LOS ANGELES — “At the heart of every archive is a story.”

That's the motto of a new exhibition at the Autry Museum. Originally planned in 2020 to commemorate the 100th year of women's voting rights, "What's Her Story?" has come together this year at the Autry Museum just as the prospect of museums reopening might be around the corner.


What You Need To Know

  • The Autry Museum's new exhibition "What's Her Story" was originally planned for 2020 but stalled until 2021 by the pandemic

  • Curator Liza Posas assembled materials from the Autry Museum’s archives that tell the stories of the women who shaped SoCal and the West

  • The exhibition also shows how curators make these stories accessible to the public

  • The exhibition is accessible online until the museum can safely reopen

Archivist and curator Liza Posas brought together a diverse range of materials from the museum's archives to help tell the often unheard stories of the women who helped build Southern California and the West.

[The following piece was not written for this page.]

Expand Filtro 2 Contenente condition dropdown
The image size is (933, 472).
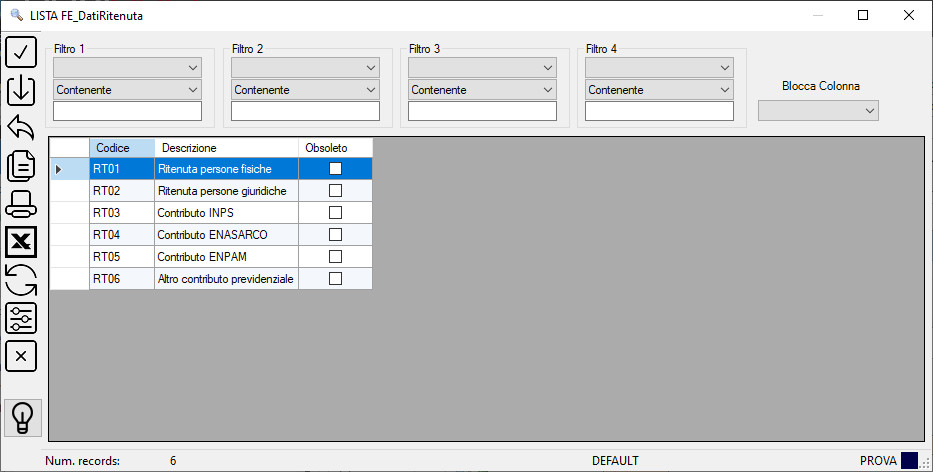(305, 90)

As Posas explained, the exhibition looks at "everyday people, as well as those that were sort of the visionaries that built new things."

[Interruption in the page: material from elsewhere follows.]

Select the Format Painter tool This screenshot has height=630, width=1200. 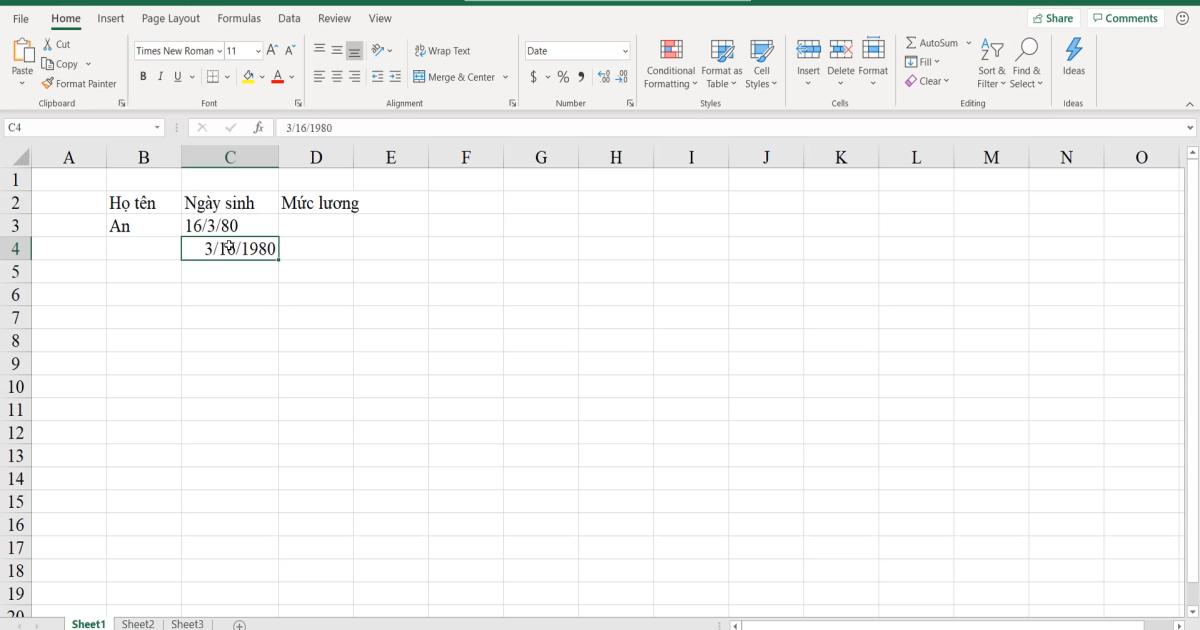pyautogui.click(x=80, y=83)
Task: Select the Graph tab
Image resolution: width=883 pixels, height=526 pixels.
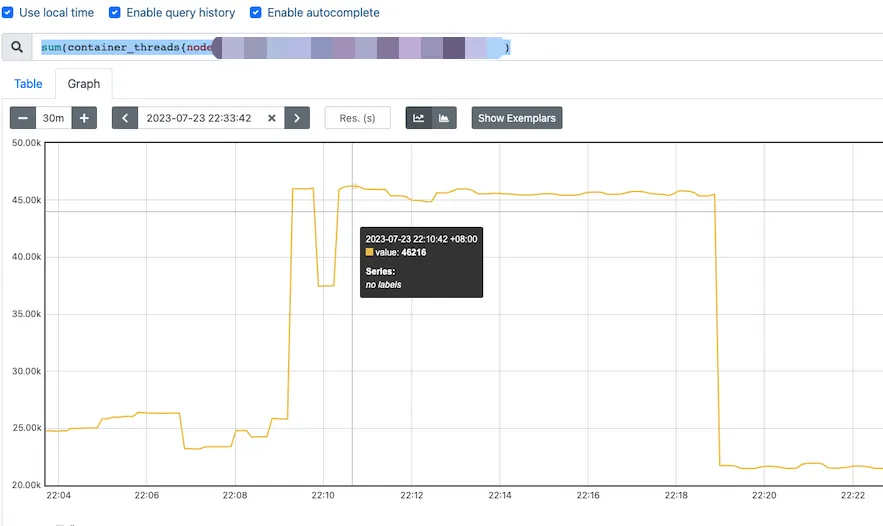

Like a trip through time, the combination of photos, documents, and ephemera highlights the efforts of figures like Carolyn Boeing Poole, who used her wealth to explore and document the West. Posas explained that as curator, her challenge was to take these materials and create a narrative through line that reaches us today. 

"You're not just looking at things in a box, right — like, 'Oh, this happened in 1905, 1910, 1920.' And they're not siloed, but you're actually looking at the through line, how one thing turned into another turn it into the other, but then also how it relates to who you are today," said Posas.

Another of the exhibition's extraordinary figures is Manuela Garcia, who sang over one hundred Spanish language folk songs for journalist and historical preservationist Charles Lummis in the early 1900s. The songs were catalogued and recorded onto wax cylinders and make up a collection called "Spanish Songs from Old California."

Also featured is Bertha Parker Cody, one of the first female Native American archaeologists. Known as Mrs. Iron Eyes Cody, her work was highly skilled, which she completed without a university education.

Plus, a recently produced Bertha Parker Cody-inspired tarot card deck "shows us how contemporary action is influenced by history," as Posas explained.

Rounding off the exhibit is a wall of posters from the Women's March, which started in 2017 and "adds to the idea that history happens all the time," Posas added. 

And what about those private archives we all carry around with us today — our smart phones. Posas pointed to the section devoted to experiences during the pandemic that were captured by everyday Angelenos. 

"Maybe they don't call it an archive, but they'll be like, 'Oh yeah, I kept this ticket stub because it's the last concert I ever saw before lockdown,'" she said.

"What's Her Story?" will continue into the summertime. Although the Autry Museum remains closed for now, the exhibition can be accessed online until the museum can safely reopen.